Dataset records →
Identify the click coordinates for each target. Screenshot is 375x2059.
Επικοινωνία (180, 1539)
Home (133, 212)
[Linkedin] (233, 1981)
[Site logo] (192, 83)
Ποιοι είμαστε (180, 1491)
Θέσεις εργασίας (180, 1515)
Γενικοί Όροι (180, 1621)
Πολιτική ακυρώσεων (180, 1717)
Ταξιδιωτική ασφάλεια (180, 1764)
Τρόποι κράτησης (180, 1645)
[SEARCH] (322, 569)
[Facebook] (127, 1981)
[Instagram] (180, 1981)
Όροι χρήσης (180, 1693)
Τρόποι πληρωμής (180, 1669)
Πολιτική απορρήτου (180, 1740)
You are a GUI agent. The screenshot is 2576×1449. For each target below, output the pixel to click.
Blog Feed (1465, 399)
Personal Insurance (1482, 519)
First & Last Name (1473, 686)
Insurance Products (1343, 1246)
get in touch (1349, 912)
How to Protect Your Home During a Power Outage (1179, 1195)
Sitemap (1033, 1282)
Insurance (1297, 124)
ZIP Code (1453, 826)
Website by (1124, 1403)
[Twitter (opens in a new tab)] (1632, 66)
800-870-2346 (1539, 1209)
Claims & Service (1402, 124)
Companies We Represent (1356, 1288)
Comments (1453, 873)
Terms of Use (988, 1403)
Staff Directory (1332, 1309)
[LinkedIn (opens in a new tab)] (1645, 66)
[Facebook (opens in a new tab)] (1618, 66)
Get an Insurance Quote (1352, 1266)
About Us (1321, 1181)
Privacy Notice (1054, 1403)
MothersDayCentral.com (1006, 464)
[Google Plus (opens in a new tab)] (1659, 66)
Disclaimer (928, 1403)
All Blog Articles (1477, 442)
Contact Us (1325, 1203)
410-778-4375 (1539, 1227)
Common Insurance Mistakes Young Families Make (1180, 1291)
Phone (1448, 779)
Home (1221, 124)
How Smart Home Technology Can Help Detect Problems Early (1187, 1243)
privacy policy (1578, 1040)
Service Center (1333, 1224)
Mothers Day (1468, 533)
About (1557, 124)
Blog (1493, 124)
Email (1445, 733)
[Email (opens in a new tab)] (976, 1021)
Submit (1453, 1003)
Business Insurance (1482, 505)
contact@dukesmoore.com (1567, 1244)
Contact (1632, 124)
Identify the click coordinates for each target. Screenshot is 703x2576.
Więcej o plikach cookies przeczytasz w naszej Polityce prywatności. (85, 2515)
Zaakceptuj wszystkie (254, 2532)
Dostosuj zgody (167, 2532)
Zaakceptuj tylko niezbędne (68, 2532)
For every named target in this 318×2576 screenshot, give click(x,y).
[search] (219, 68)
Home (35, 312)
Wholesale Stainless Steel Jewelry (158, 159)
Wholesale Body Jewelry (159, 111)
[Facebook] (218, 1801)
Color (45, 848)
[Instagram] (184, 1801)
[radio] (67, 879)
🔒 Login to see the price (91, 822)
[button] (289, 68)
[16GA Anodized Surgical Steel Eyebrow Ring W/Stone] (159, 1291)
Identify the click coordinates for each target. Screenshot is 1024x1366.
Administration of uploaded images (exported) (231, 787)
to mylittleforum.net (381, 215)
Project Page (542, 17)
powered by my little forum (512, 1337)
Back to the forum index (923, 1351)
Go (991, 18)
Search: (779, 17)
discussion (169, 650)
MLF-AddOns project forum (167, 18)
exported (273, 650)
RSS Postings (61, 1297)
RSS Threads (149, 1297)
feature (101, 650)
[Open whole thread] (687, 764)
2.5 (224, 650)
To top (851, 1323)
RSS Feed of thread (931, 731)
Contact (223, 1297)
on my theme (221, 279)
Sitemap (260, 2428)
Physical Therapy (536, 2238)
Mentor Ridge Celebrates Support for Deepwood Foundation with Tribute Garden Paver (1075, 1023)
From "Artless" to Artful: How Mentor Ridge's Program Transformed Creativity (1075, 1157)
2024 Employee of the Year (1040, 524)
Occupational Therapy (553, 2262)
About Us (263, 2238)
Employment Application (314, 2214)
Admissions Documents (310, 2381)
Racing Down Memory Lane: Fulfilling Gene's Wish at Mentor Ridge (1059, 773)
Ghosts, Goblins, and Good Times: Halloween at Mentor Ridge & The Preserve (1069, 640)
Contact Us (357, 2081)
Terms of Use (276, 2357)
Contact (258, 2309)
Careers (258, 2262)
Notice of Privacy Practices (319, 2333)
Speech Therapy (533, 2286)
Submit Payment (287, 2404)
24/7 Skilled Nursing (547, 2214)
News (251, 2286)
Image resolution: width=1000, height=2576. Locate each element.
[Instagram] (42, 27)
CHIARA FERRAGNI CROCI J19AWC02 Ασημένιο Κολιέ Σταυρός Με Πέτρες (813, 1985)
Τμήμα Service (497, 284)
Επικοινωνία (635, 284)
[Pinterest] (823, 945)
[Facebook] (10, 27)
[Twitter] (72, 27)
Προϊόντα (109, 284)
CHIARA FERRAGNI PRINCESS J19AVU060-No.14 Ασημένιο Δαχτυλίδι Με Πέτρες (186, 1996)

Problem description →
Give the listing again in full, with every line intact.

Completed task →
Identify the click coordinates for each target. Screenshot is 375x2059.
Επικοινωνία (180, 1539)
Home (133, 212)
[Linkedin] (233, 1981)
[Site logo] (192, 83)
Ποιοι είμαστε (180, 1491)
Θέσεις εργασίας (180, 1515)
Γενικοί Όροι (180, 1621)
Πολιτική ακυρώσεων (180, 1717)
Ταξιδιωτική ασφάλεια (180, 1764)
Τρόποι κράτησης (180, 1645)
[SEARCH] (322, 569)
[Facebook] (127, 1981)
[Instagram] (180, 1981)
Όροι χρήσης (180, 1693)
Τρόποι πληρωμής (180, 1669)
Πολιτική απορρήτου (180, 1740)
You are a GUI agent. The screenshot is 2576×1449. For each target below, output the pixel to click.
Blog Feed (1465, 399)
Personal Insurance (1482, 519)
First & Last Name (1473, 686)
Insurance Products (1343, 1246)
get in touch (1349, 912)
How to Protect Your Home During a Power Outage (1179, 1195)
Sitemap (1033, 1282)
Insurance (1297, 124)
ZIP Code (1453, 826)
Website by (1124, 1403)
[Twitter (opens in a new tab)] (1632, 66)
800-870-2346 (1539, 1209)
Claims & Service (1402, 124)
Companies We Represent (1356, 1288)
Comments (1453, 873)
Terms of Use (988, 1403)
Staff Directory (1332, 1309)
[LinkedIn (opens in a new tab)] (1645, 66)
[Facebook (opens in a new tab)] (1618, 66)
Get an Insurance Quote (1352, 1266)
About Us (1321, 1181)
Privacy Notice (1054, 1403)
MothersDayCentral.com (1006, 464)
[Google Plus (opens in a new tab)] (1659, 66)
Disclaimer (928, 1403)
All Blog Articles (1477, 442)
Contact Us (1325, 1203)
410-778-4375 (1539, 1227)
Common Insurance Mistakes Young Families Make (1180, 1291)
Phone (1448, 779)
Home (1221, 124)
How Smart Home Technology Can Help Detect Problems Early (1187, 1243)
privacy policy (1578, 1040)
Service Center (1333, 1224)
Mothers Day (1468, 533)
About (1557, 124)
Blog (1493, 124)
Email (1445, 733)
[Email (opens in a new tab)] (976, 1021)
Submit (1453, 1003)
Business Insurance (1482, 505)
contact@dukesmoore.com (1567, 1244)
Contact (1632, 124)
Identify the click coordinates for each target. Screenshot is 703x2576.
Więcej o plikach cookies przeczytasz w naszej Polityce prywatności. (85, 2515)
Zaakceptuj wszystkie (254, 2532)
Dostosuj zgody (167, 2532)
Zaakceptuj tylko niezbędne (68, 2532)
For every named target in this 318×2576 screenshot, give click(x,y).
[search] (219, 68)
Home (35, 312)
Wholesale Stainless Steel Jewelry (158, 159)
Wholesale Body Jewelry (159, 111)
[Facebook] (218, 1801)
Color (45, 848)
[Instagram] (184, 1801)
[radio] (67, 879)
🔒 Login to see the price (91, 822)
[button] (289, 68)
[16GA Anodized Surgical Steel Eyebrow Ring W/Stone] (159, 1291)
Identify the click coordinates for each target. Screenshot is 1024x1366.
Administration of uploaded images (exported) (231, 787)
to mylittleforum.net (381, 215)
Project Page (542, 17)
powered by my little forum (512, 1337)
Back to the forum index (923, 1351)
Go (991, 18)
Search: (779, 17)
discussion (169, 650)
MLF-AddOns project forum (167, 18)
exported (273, 650)
RSS Postings (61, 1297)
RSS Threads (149, 1297)
feature (101, 650)
[Open whole thread] (687, 764)
2.5 (224, 650)
To top (851, 1323)
RSS Feed of thread (931, 731)
Contact (223, 1297)
on my theme (221, 279)
Sitemap (260, 2428)
Physical Therapy (536, 2238)
Mentor Ridge Celebrates Support for Deepwood Foundation with Tribute Garden Paver (1075, 1023)
From "Artless" to Artful: How Mentor Ridge's Program Transformed Creativity (1075, 1157)
2024 Employee of the Year (1040, 524)
Occupational Therapy (553, 2262)
About Us (263, 2238)
Employment Application (314, 2214)
Admissions Documents (310, 2381)
Racing Down Memory Lane: Fulfilling Gene's Wish at Mentor Ridge (1059, 773)
Ghosts, Goblins, and Good Times: Halloween at Mentor Ridge & The Preserve (1069, 640)
Contact Us (357, 2081)
Terms of Use (276, 2357)
Contact (258, 2309)
Careers (258, 2262)
Notice of Privacy Practices (319, 2333)
Speech Therapy (533, 2286)
Submit Payment (287, 2404)
24/7 Skilled Nursing (547, 2214)
News (251, 2286)
Image resolution: width=1000, height=2576. Locate each element.
[Instagram] (42, 27)
CHIARA FERRAGNI CROCI J19AWC02 Ασημένιο Κολιέ Σταυρός Με Πέτρες (813, 1985)
Τμήμα Service (497, 284)
Επικοινωνία (635, 284)
[Pinterest] (823, 945)
[Facebook] (10, 27)
[Twitter] (72, 27)
Προϊόντα (109, 284)
CHIARA FERRAGNI PRINCESS J19AVU060-No.14 Ασημένιο Δαχτυλίδι Με Πέτρες (186, 1996)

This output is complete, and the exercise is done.